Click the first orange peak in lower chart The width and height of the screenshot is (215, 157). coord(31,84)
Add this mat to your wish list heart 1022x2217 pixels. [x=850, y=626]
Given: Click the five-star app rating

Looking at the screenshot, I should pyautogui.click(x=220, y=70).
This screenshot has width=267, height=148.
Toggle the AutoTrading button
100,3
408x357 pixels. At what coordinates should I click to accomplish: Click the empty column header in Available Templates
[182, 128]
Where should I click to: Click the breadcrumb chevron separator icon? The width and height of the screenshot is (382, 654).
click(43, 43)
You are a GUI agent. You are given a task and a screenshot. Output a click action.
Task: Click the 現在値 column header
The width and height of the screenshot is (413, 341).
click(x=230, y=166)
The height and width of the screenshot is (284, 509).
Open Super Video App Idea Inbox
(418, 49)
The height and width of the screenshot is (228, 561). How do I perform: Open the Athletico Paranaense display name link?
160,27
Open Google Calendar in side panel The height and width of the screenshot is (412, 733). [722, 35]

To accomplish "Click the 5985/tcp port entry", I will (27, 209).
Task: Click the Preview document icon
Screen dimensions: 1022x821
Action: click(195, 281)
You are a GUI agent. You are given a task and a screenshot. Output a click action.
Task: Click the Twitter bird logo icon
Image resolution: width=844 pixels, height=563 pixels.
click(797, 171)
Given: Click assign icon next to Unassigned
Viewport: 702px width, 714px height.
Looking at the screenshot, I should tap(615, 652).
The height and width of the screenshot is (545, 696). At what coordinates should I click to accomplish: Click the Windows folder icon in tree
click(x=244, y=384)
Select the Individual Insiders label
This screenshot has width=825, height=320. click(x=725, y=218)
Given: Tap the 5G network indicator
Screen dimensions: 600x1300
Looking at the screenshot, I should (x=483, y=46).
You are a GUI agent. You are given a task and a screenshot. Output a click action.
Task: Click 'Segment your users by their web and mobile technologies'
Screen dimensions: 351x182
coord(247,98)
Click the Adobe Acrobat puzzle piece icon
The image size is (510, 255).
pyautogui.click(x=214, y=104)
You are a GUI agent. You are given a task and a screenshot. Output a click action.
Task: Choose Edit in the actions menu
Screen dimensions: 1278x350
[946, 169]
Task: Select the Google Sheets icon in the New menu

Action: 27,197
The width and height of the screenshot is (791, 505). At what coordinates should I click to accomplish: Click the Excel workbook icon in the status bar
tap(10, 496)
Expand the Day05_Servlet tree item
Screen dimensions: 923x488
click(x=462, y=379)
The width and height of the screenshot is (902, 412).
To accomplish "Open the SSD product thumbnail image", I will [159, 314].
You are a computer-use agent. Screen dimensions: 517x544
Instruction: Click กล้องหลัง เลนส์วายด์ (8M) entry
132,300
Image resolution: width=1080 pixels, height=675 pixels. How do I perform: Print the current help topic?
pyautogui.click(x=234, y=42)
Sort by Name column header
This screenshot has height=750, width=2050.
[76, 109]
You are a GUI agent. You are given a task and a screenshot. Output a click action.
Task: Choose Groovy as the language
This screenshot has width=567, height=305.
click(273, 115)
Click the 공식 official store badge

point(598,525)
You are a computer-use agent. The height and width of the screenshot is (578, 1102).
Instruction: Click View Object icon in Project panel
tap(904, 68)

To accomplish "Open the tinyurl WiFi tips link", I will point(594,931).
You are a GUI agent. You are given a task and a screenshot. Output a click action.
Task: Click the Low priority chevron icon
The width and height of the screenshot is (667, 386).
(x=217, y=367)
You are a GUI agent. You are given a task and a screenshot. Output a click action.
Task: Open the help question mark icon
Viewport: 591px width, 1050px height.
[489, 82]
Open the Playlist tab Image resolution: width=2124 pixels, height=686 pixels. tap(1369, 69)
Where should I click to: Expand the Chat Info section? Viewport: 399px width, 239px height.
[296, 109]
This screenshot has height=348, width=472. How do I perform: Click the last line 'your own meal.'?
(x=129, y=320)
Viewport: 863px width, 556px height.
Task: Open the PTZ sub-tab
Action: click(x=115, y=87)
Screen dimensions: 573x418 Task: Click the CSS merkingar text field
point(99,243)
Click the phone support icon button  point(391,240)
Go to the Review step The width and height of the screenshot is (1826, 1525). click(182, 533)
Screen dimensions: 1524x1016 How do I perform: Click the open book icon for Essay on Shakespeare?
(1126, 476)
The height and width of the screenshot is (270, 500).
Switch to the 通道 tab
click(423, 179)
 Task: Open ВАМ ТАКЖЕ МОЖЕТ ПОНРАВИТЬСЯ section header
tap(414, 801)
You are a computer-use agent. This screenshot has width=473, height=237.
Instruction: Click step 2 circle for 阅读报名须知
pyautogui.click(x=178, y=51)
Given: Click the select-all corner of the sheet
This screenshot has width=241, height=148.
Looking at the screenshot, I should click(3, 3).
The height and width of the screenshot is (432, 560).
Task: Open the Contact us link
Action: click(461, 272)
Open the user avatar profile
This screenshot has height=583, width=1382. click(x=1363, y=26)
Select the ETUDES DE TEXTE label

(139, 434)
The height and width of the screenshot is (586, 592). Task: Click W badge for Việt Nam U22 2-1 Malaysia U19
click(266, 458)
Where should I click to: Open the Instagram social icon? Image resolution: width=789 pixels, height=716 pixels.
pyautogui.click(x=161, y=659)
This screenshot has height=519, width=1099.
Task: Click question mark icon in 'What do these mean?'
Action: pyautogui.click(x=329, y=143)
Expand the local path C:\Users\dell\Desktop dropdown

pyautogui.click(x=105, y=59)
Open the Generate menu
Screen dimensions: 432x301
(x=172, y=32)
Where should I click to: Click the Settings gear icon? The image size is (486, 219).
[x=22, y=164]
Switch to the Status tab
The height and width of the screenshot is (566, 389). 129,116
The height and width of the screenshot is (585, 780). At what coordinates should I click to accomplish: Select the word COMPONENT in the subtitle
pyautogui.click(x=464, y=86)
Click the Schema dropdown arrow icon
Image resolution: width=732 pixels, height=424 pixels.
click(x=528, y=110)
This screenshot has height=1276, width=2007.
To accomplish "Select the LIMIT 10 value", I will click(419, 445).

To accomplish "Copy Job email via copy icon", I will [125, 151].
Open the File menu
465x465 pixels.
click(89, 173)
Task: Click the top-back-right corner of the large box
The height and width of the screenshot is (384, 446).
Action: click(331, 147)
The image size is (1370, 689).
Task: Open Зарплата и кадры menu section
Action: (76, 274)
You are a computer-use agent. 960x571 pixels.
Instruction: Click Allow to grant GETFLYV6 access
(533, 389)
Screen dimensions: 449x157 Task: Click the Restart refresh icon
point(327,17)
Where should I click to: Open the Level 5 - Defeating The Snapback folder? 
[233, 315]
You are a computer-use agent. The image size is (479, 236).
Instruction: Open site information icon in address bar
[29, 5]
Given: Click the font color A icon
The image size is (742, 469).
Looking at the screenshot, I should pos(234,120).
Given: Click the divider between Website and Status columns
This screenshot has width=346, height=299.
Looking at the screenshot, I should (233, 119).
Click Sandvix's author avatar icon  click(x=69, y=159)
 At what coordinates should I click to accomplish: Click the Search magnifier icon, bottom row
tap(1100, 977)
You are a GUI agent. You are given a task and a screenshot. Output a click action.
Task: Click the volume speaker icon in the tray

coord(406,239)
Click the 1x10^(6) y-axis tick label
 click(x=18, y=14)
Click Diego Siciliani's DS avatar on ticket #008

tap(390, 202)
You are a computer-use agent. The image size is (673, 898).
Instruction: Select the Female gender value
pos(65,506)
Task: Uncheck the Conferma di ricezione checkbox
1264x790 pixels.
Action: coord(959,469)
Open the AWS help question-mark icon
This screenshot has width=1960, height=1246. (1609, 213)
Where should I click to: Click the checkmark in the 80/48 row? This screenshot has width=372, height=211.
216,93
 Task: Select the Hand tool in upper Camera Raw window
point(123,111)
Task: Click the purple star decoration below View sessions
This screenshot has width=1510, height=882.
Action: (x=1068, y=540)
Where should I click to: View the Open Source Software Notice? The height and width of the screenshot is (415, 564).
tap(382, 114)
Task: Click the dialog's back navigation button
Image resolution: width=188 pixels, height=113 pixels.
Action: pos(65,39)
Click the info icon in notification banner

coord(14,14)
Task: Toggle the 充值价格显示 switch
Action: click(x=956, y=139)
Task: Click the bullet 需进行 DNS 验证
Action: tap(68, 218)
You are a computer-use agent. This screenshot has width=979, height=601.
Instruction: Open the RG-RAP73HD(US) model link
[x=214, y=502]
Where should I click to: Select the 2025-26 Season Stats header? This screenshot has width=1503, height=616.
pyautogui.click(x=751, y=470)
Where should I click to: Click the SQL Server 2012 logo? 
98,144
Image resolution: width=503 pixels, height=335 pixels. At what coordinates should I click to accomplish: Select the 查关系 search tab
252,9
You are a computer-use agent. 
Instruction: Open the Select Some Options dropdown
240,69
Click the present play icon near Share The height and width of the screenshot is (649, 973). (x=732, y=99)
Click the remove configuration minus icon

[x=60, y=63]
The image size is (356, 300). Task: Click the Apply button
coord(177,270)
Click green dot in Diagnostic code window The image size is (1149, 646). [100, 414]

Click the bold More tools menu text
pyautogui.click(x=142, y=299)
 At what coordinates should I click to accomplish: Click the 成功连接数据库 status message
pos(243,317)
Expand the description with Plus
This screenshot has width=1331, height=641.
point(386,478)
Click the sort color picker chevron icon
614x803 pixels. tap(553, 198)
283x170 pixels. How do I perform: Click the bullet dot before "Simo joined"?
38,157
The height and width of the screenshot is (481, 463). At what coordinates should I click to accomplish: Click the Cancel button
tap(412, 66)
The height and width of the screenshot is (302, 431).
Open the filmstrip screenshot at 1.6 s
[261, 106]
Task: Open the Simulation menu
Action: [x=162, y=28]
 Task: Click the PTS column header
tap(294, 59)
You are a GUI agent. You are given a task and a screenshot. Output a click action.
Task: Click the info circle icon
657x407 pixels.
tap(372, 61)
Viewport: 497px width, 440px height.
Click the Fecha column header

----------------

• Task brief: Please write out the listing, starting at its first line and ending at the line containing "click(x=230, y=166)", with both of those lines included and every line copied without change.

• Answer in full:
Click the first orange peak in lower chart The width and height of the screenshot is (215, 157). coord(31,84)
Add this mat to your wish list heart 1022x2217 pixels. [x=850, y=626]
Given: Click the five-star app rating

Looking at the screenshot, I should pyautogui.click(x=220, y=70).
This screenshot has width=267, height=148.
Toggle the AutoTrading button
100,3
408x357 pixels. At what coordinates should I click to accomplish: Click the empty column header in Available Templates
[182, 128]
Where should I click to: Click the breadcrumb chevron separator icon? The width and height of the screenshot is (382, 654).
click(43, 43)
You are a GUI agent. You are given a task and a screenshot. Output a click action.
Task: Click the 現在値 column header
The width and height of the screenshot is (413, 341).
click(x=230, y=166)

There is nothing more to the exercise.